My grandfather was twelve years old when he became a cowboy; pushing two dozen half-wild steers to the stock-pens in Fredricksburg by himself on a stout mustang-cross gelding.It took him three days to move those steers the forty miles through the parched landscape of horse-high thickets of greasewood and creosote brush with breaks of prickly pear flats and mesquite that covered that part of the fringes of the South Texas Plains.
He managed it without a major incident and brought the payoff back home, satisfying my great-grandfathers' question of what kind of cowboy Granddad would become.I began cowboying for my granddad when I was fourteen and could barely manage a single cow more than forty yards, much less forty miles. I improved over time only to the point that Granddad realized that for the sake of all involved; there ought to be as many pastures as possible situated between any cattle and me.

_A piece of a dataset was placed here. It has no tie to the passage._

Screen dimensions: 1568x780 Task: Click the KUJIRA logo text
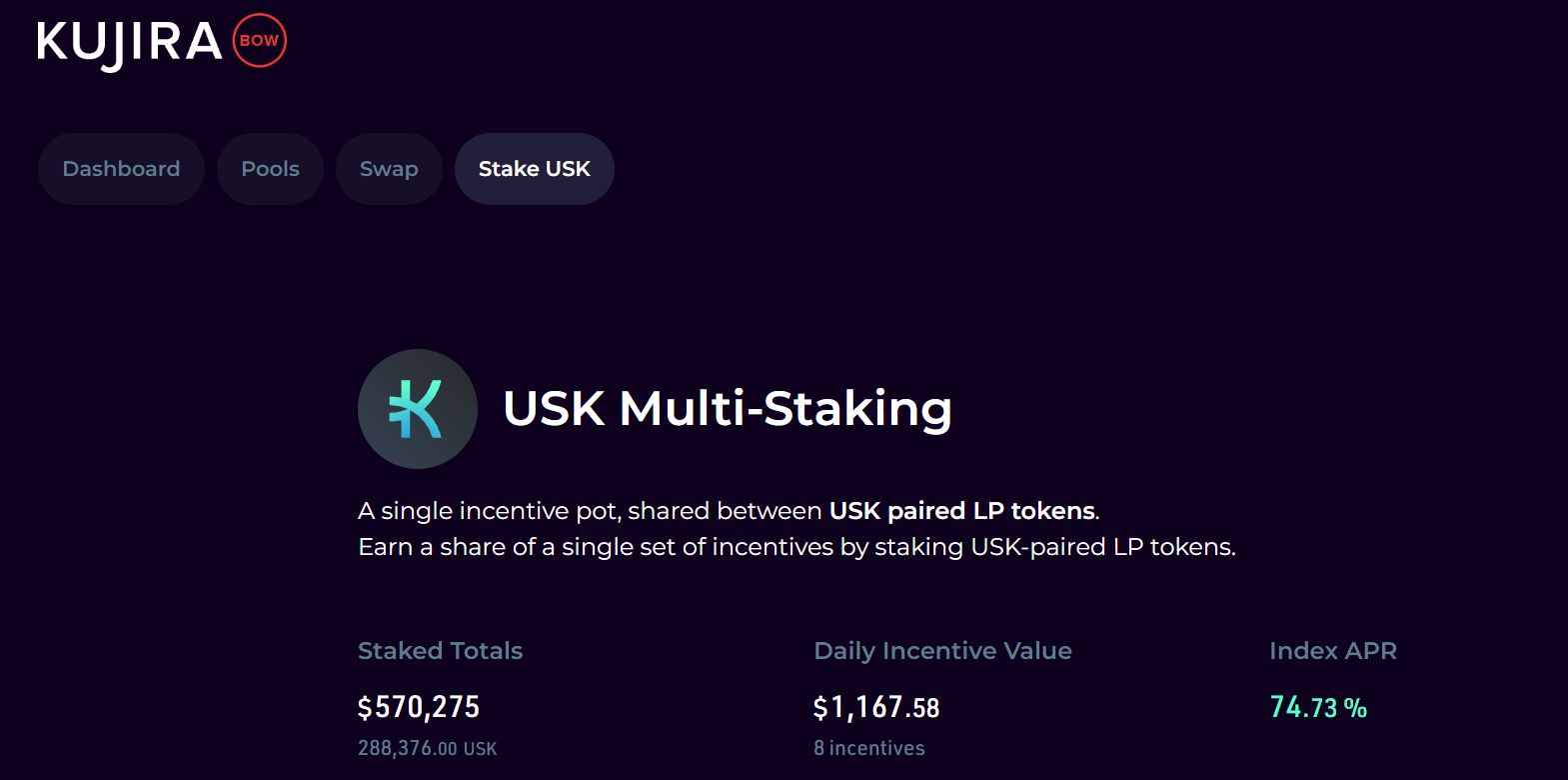point(129,43)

What I could do well was work horses; my granddad realized that and put me in charge of the remuda strings that we ran for our cowboys and neighboring ranches. For the next fifteen years I broke, finished out and tuned up horses; competed in bareback riding in the TRA circuit rodeos and more jackpots than I should have; and free-lanced for the BLM as a mustang wrangler on the Pryor Mountains in Montana and Wyoming.The past fifteen years I have spent soft-breaking working ranch and reining horses. In all that time I have come across a handful of horses that epitomized the bewildered owners phrase " that one there I'm afraid won't amount to much... Lil' Sis was one not one of those horses.
I met her a couple of years ago when she off-loaded from a transport trailer from another ranch located in Wyoming. She had been a wild mustang, captured and then adopted out for ranch work. Little success had been attained and she had made her way here where with many, many, many hours of time in the round pen, then under saddle, she had become perhaps one of the best ranging, tracking horses of any of the horses here at the line-camp.
She had her moments; she could sulley up in a heart-beat being led by a new, inexperienced cowboy or ranch hand, or she would disappear for weeks at a time, roaming and unattainable in the huge vastness of the ranches canyons and arroyos, then show back up in the remuda sting as if she had never been gone. I didn't completely understand her, but I grew very fond of her. So this is difficult to recount:
"Hey there Clay, looks like Lil'Sis is back in the remuda and she looks sick with the loco-weed."
Those were the words that Junior Baze called out this morning as I was finishing a second cup of coffee. It hit me like cold water down the back of my neck.